Andrés Franco
Para comprender mejor el relato de un padre de familia, hombre sensato aunque quizá un poco impulsivo, que un buen día advirtió que la bronca con la que acababa de echar a uno de sus hijos era desproporcionada e injusta.
No habían pasado más que unos minutos cuando comprendió que había interpretado la situación de un modo totalmente erróneo y que su reacción había sido impropia y exagerada.
Como era un hombre leal y de principios, se dirigió hacia la habitación de su hijo para disculparse. En cuanto abrió la puerta, lo primero que escuchó fue:
—No quiero perdonarte, papá.
—Lo siento, no me había dado cuenta de que tenías razón.
¿Por qué no quieres perdonarme, hijo?
—Porque hiciste lo mismo la semana pasada.
En otras palabras, lo que el niño quería decir es: «Papá, no pienses que vas a resolver este problema simplemente pidiendo disculpas.
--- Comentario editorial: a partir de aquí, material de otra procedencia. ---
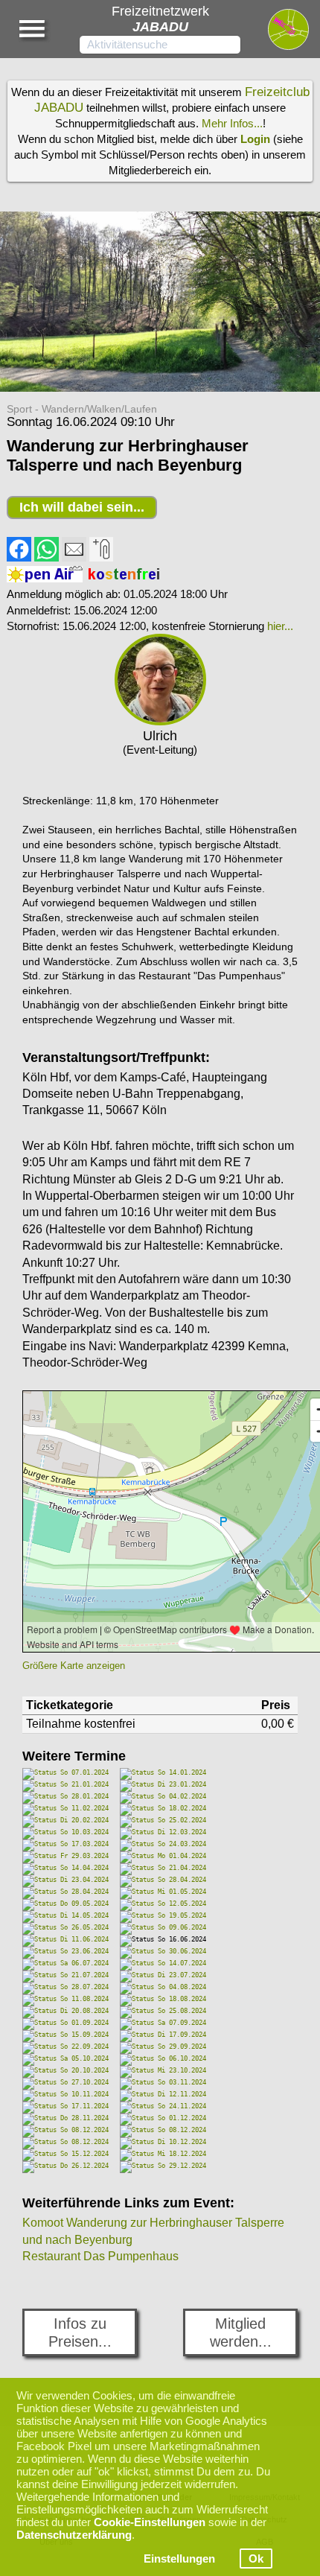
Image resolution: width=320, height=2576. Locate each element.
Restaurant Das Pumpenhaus (100, 2256)
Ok (256, 2558)
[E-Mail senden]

Tienes que cambiar.»
Aunque no sea éste un ejemplo especialmente modelo en cuanto al perdón, de este relato puede sacarse una enseñanza importante: no basta con pedir disculpas, es preciso también corregirse y procurar reparar el daño causado.
Sería un error pensar que pidiendo disculpas se arregla todo sin más. El daño que ya se ha hecho, aunque se perdone, suele tener unas consecuencias que no pueden ignorarse. Por eso la petición de disculpas ha de ir siempre unida a un sincero y eficaz deseo de corregir en ese punto nuestro carácter, rectificar nuestra conducta y compensar de algún modo ese daño.